Nach Ansicht von Scholz entspricht das bisherige Wahlverfahren nicht mehr den politischen Gegebenheiten. Denn bisher teilen sich die Bundestagsfraktionen von Union und SPD mit jeweils drei Nominierungen das Vorschlagsrecht für die insgesamt 12 Richter in Karlsruhe untereinander auf (die anderen sechs Richter werden vom Bundesrat gewählt). Traditionell hat die SPD ihr Vorschlagsrecht auch schon mal an die „Grünen“ abgetreten, die CDU/CSU ihres an die FDP. AfD und Linke blieben bisher außen vor.

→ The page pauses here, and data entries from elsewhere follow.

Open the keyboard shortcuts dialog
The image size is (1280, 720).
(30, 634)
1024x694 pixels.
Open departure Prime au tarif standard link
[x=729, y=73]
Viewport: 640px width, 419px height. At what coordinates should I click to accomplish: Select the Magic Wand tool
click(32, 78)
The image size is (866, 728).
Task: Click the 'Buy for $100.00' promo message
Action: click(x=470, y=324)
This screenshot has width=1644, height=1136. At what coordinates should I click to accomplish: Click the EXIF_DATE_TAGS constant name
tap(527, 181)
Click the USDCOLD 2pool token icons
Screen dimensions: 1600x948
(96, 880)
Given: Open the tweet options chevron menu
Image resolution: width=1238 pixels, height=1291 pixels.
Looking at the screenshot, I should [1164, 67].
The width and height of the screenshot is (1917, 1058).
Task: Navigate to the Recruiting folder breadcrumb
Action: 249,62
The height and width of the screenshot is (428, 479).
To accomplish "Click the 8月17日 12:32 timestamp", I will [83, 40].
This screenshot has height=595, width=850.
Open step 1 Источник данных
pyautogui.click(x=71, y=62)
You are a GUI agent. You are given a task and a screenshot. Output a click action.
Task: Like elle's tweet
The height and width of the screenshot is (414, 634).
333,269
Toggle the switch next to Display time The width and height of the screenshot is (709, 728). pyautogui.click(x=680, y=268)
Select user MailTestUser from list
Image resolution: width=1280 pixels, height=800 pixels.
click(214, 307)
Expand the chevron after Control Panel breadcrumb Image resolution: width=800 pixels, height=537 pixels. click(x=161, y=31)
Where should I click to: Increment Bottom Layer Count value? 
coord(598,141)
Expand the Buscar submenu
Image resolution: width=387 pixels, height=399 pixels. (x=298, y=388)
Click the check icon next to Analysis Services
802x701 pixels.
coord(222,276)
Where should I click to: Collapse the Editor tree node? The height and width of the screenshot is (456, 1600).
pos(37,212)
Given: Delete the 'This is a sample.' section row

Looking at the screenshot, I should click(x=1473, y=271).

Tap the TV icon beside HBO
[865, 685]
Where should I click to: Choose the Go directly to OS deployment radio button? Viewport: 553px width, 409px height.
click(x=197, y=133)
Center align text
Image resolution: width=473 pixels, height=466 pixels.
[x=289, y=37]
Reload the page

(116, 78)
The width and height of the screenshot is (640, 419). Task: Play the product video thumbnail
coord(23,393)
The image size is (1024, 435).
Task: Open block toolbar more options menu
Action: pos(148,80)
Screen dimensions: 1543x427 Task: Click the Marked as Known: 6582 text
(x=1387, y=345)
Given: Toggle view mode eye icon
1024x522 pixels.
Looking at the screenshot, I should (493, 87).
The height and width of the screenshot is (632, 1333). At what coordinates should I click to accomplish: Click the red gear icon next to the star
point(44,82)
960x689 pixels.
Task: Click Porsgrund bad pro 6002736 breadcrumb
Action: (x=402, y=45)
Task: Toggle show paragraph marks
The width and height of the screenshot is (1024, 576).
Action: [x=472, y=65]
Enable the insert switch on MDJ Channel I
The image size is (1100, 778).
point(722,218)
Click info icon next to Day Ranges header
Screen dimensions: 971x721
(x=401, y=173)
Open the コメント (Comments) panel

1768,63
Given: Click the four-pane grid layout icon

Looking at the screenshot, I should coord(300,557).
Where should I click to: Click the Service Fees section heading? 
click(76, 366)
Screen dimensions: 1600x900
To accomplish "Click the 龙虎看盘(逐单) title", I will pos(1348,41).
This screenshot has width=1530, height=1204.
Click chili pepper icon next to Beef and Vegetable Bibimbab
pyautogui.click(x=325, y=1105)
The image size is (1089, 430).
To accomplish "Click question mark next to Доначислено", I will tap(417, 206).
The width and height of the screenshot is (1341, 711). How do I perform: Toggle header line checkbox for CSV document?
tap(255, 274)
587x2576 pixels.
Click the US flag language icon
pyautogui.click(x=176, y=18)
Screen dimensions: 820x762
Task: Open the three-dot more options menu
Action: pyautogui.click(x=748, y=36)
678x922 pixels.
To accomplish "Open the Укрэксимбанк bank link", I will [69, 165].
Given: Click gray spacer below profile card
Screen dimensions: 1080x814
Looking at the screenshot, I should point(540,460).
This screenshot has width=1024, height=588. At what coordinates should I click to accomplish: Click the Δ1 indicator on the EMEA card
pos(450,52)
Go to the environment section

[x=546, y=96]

Trotz des Vorschlagsrechts einer Partei muss aber immer die nötige Zweidrittelmehrheit gefunden werden. Das Auswahlverfahren war einigermaßen gerecht, solange Unionsparteien und Sozialdemokraten im Großen und Ganzen annähernd gleich stark bei Bundestagswahlen abschnitten. Seit dem Aufstieg der AfD zur zweitstärksten politischen Kraft ist das nicht mehr der Fall.